Short task » Rewrite the entries below, changing every "Delhi" to "New Delhi" and leaving everything else the same.

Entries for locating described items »
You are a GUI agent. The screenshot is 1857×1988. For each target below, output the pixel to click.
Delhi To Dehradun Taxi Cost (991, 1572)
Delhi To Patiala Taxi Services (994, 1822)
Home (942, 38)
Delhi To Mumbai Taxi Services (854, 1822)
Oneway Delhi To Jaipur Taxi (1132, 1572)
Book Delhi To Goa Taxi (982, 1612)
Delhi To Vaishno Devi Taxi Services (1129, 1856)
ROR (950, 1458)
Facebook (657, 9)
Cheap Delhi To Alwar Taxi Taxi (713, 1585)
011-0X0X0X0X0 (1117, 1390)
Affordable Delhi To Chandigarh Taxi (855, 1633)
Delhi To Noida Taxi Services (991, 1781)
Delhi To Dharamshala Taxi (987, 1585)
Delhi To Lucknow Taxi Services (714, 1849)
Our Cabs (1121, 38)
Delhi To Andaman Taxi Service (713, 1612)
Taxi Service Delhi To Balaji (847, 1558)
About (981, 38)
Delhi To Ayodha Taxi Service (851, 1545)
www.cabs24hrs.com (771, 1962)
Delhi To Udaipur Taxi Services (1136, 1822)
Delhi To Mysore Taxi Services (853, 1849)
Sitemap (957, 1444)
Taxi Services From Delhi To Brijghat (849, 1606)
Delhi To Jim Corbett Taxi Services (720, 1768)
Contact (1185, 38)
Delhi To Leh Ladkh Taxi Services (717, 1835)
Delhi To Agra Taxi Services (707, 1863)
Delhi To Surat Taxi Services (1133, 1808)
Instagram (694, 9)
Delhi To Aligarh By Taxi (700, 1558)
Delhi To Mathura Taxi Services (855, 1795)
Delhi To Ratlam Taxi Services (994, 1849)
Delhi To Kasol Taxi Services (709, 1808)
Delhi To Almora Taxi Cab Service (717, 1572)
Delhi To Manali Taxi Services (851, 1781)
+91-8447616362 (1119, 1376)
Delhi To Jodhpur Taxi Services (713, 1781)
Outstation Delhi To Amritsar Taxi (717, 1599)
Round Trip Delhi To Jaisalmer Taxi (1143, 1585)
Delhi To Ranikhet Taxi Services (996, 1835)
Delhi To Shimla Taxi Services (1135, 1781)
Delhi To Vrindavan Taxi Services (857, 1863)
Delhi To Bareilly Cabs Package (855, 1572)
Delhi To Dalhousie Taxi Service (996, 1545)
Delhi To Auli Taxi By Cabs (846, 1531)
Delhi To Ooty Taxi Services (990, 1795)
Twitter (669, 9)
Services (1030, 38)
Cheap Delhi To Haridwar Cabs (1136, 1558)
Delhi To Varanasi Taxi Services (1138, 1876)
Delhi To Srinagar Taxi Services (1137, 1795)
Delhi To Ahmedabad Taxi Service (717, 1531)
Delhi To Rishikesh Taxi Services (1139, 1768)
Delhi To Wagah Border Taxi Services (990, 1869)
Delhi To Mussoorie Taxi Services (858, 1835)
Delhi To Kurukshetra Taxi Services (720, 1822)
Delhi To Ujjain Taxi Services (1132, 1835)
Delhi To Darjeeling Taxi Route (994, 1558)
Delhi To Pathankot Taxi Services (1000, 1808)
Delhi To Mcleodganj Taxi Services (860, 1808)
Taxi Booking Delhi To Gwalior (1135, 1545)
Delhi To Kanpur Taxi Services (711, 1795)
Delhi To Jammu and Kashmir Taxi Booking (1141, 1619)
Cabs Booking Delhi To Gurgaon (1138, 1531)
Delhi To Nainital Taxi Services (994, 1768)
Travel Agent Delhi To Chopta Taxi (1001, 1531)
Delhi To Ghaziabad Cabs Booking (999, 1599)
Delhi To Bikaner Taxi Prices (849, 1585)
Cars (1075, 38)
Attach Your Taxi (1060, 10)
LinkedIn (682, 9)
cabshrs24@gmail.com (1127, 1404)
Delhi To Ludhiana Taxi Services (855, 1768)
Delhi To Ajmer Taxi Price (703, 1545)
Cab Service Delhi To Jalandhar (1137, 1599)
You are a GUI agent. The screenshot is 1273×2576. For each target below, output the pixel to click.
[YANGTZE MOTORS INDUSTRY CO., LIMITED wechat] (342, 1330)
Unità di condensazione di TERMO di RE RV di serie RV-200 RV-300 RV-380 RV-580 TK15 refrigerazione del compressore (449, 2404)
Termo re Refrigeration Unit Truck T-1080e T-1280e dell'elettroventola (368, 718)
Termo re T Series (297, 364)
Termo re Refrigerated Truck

Result of this exercise »
You are a GUI agent. The screenshot is 1857×1988. For each target below, output the pixel to click.
New Delhi To Dehradun Taxi Cost (991, 1572)
New Delhi To Patiala Taxi Services (994, 1822)
Home (942, 38)
New Delhi To Mumbai Taxi Services (854, 1822)
Oneway New Delhi To Jaipur Taxi (1132, 1572)
Book New Delhi To Goa Taxi (982, 1612)
New Delhi To Vaishno Devi Taxi Services (1129, 1856)
ROR (950, 1458)
Facebook (657, 9)
Cheap New Delhi To Alwar Taxi Taxi (713, 1585)
011-0X0X0X0X0 (1117, 1390)
Affordable New Delhi To Chandigarh Taxi (855, 1633)
New Delhi To Noida Taxi Services (991, 1781)
New Delhi To Dharamshala Taxi (987, 1585)
New Delhi To Lucknow Taxi Services (714, 1849)
Our Cabs (1121, 38)
New Delhi To Andaman Taxi Service (713, 1612)
Taxi Service New Delhi To Balaji (847, 1558)
About (981, 38)
New Delhi To Ayodha Taxi Service (851, 1545)
www.cabs24hrs.com (771, 1962)
New Delhi To Udaipur Taxi Services (1136, 1822)
New Delhi To Mysore Taxi Services (853, 1849)
Sitemap (957, 1444)
Taxi Services From New Delhi To Brijghat (849, 1606)
New Delhi To Jim Corbett Taxi Services (720, 1768)
Contact (1185, 38)
New Delhi To Leh Ladkh Taxi Services (717, 1835)
New Delhi To Agra Taxi Services (707, 1863)
New Delhi To Surat Taxi Services (1133, 1808)
Instagram (694, 9)
New Delhi To Aligarh By Taxi (700, 1558)
New Delhi To Mathura Taxi Services (855, 1795)
New Delhi To Ratlam Taxi Services (994, 1849)
New Delhi To Kasol Taxi Services (709, 1808)
New Delhi To Almora Taxi Cab Service (717, 1572)
New Delhi To Manali Taxi Services (851, 1781)
+91-8447616362 (1119, 1376)
New Delhi To Jodhpur Taxi Services (713, 1781)
Outstation New Delhi To Amritsar Taxi (717, 1599)
Round Trip New Delhi To Jaisalmer Taxi (1143, 1585)
New Delhi To Ranikhet Taxi Services (996, 1835)
New Delhi To Shimla Taxi Services (1135, 1781)
New Delhi To Vrindavan Taxi Services (857, 1863)
New Delhi To Bareilly Cabs Package (855, 1572)
New Delhi To Dalhousie Taxi Service (996, 1545)
New Delhi To Auli Taxi By Cabs (846, 1531)
New Delhi To Ooty Taxi Services (990, 1795)
Twitter (669, 9)
Services (1030, 38)
Cheap New Delhi To Haridwar Cabs (1136, 1558)
New Delhi To Varanasi Taxi Services (1138, 1876)
New Delhi To Srinagar Taxi Services (1137, 1795)
New Delhi To Ahmedabad Taxi Service (717, 1531)
New Delhi To Rishikesh Taxi Services (1139, 1768)
New Delhi To Wagah Border Taxi Services (990, 1869)
New Delhi To Mussoorie Taxi Services (858, 1835)
New Delhi To Kurukshetra Taxi Services (720, 1822)
New Delhi To Ujjain Taxi Services (1132, 1835)
New Delhi To Darjeeling Taxi Route (994, 1558)
New Delhi To Pathankot Taxi Services (1000, 1808)
New Delhi To Mcleodganj Taxi Services (860, 1808)
Taxi Booking New Delhi To Gwalior (1135, 1545)
New Delhi To Kanpur Taxi Services (711, 1795)
New Delhi To Jammu and Kashmir Taxi Booking (1141, 1619)
Cabs Booking New Delhi To Gurgaon (1138, 1531)
New Delhi To Nainital Taxi Services (994, 1768)
Travel Agent New Delhi To Chopta Taxi (1001, 1531)
New Delhi To Ghaziabad Cabs Booking (999, 1599)
New Delhi To Bikaner Taxi Prices (849, 1585)
Cars (1075, 38)
Attach Your Taxi (1060, 10)
LinkedIn (682, 9)
cabshrs24@gmail.com (1127, 1404)
New Delhi To Ludhiana Taxi Services (855, 1768)
New Delhi To Ajmer Taxi Price (703, 1545)
Cab Service New Delhi To Jalandhar (1137, 1599)
You are a GUI agent. The screenshot is 1273×2576. For each target below, output the pixel to click.
[YANGTZE MOTORS INDUSTRY CO., LIMITED wechat] (342, 1330)
Unità di condensazione di TERMO di RE RV di serie RV-200 RV-300 RV-380 RV-580 TK15 refrigerazione del compressore (449, 2404)
Termo re Refrigeration Unit Truck T-1080e T-1280e dell'elettroventola (368, 718)
Termo re T Series (297, 364)
Termo re Refrigerated Truck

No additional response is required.